BEGIN Excerpted text

Thursday, March 16, 2006

First draft of WIPO A2K Treaty available

I missed it when Cory reported last week that the first draft of the WIPO Access to Knowledge Treaty is live.

"Last fall, we kicked ass at the World Intellectual Property Organization (WIPO), a UN agency that is supposed to be a humanitarian body but really spends all of its time ratcheting up the exclusive rights of big patent, copyright and trademark holders. We went to WIPO and drafted the "Geneva Declaration," laying out the case for a WIPO that lived up to its humanitarian mission by promoting international development and creativity. The Declaration begat the Development Agenda proposal, which the delegations of India, Brazil, Argentina, Chile and others took to the main session of WIPO, calling on it to reform itself. WIPO passed the Development Agenda, and now we're holding them to their promise.

Last winter, a group of activists, scholars, reps of commercial and standards bodies and practicioners of development gathered in Geneva to begin drafting a new treaty on Access to Knowledge (A2K), inviting all who couldn't be there in person to follow along on a public mailing list. Those two days were among the most exhilarating in my life: we began the process of drafting a treaty that will guarantee rights of archivists, educators and those who provide access to disabled people.

END Excerpted text

▸ Requirement: Could you copy, word for word, the part of the post on the WIPO A2K Treaty draft that opens with the words containing "I missed it" and closes with "to their promise."? Nothing in the records is needed here.

BEGIN Data section

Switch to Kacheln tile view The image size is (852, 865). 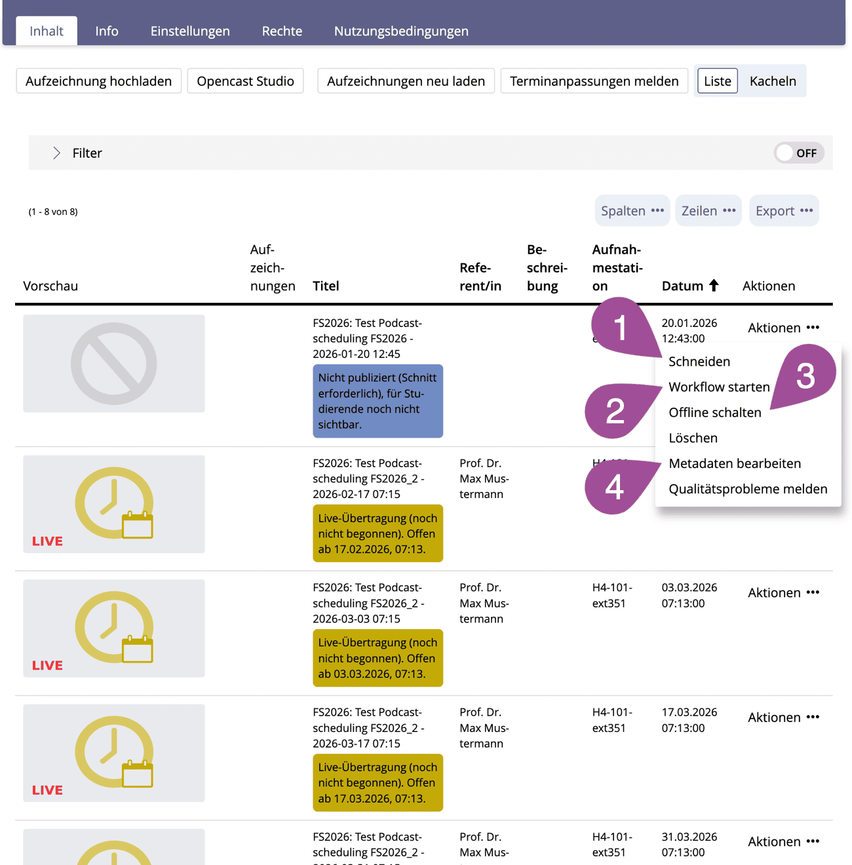[772, 81]
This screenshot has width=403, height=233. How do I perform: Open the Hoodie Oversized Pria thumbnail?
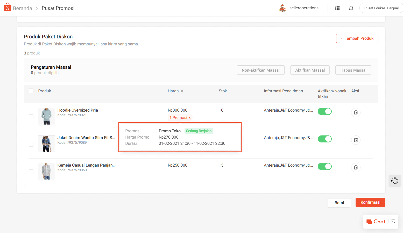46,117
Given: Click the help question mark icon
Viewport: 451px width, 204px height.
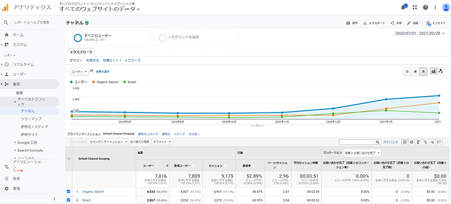Looking at the screenshot, I should [x=426, y=7].
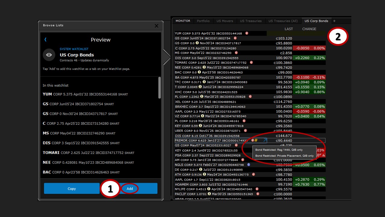385x217 pixels.
Task: Add a new tab with plus button
Action: coord(334,21)
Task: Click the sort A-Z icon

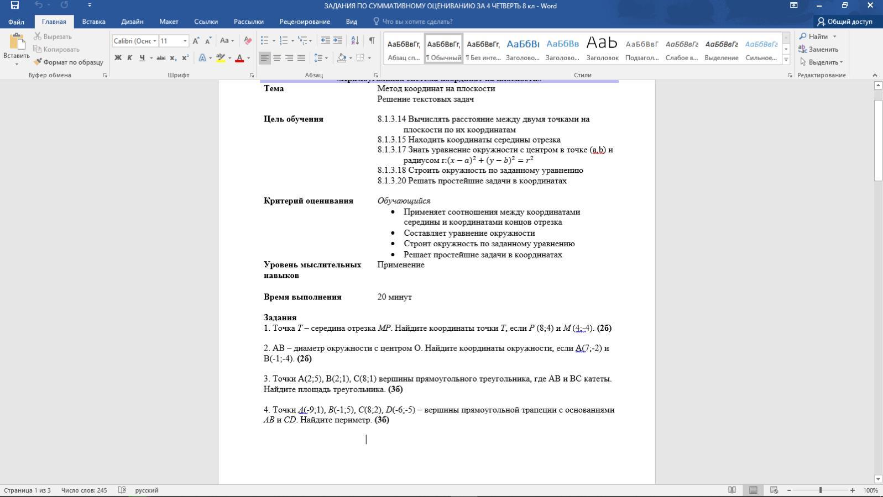Action: coord(355,40)
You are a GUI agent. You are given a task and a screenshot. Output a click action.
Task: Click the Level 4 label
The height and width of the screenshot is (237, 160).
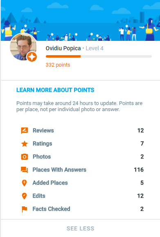click(95, 48)
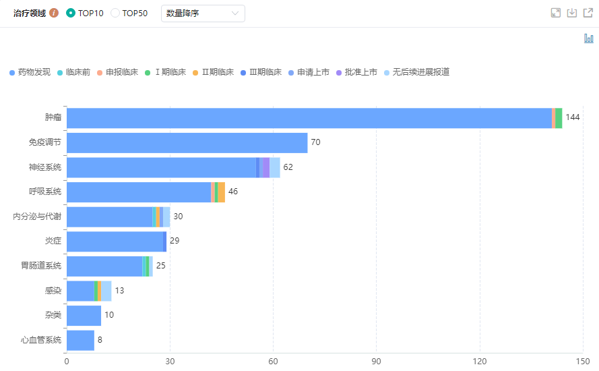Click the 肿瘤 bar in the chart

[x=309, y=118]
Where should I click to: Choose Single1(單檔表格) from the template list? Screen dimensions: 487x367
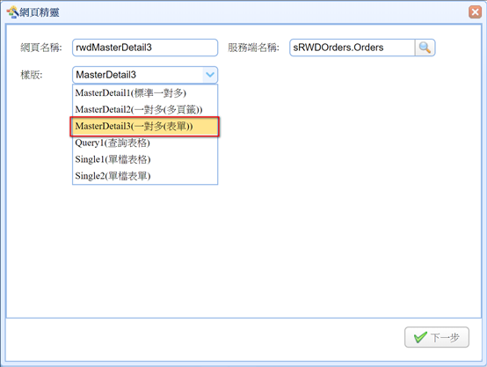[x=145, y=159]
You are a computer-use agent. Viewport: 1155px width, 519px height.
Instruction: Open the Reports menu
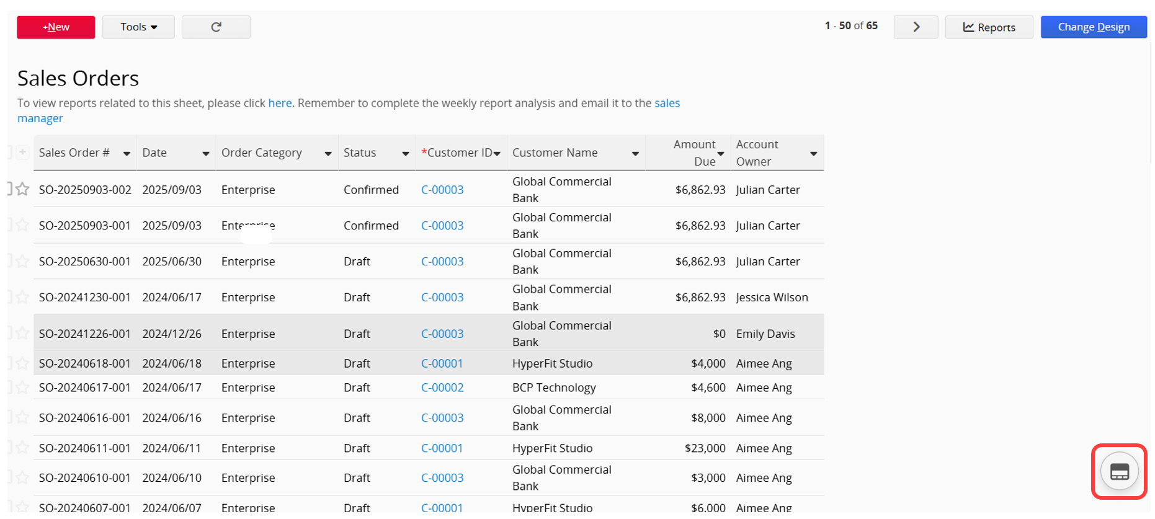point(989,27)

END Data section

▸ Finished exercise:
I missed it when Cory reported last week that the first draft of the WIPO Access to Knowledge Treaty is live.

"Last fall, we kicked ass at the World Intellectual Property Organization (WIPO), a UN agency that is supposed to be a humanitarian body but really spends all of its time ratcheting up the exclusive rights of big patent, copyright and trademark holders. We went to WIPO and drafted the "Geneva Declaration," laying out the case for a WIPO that lived up to its humanitarian mission by promoting international development and creativity. The Declaration begat the Development Agenda proposal, which the delegations of India, Brazil, Argentina, Chile and others took to the main session of WIPO, calling on it to reform itself. WIPO passed the Development Agenda, and now we're holding them to their promise.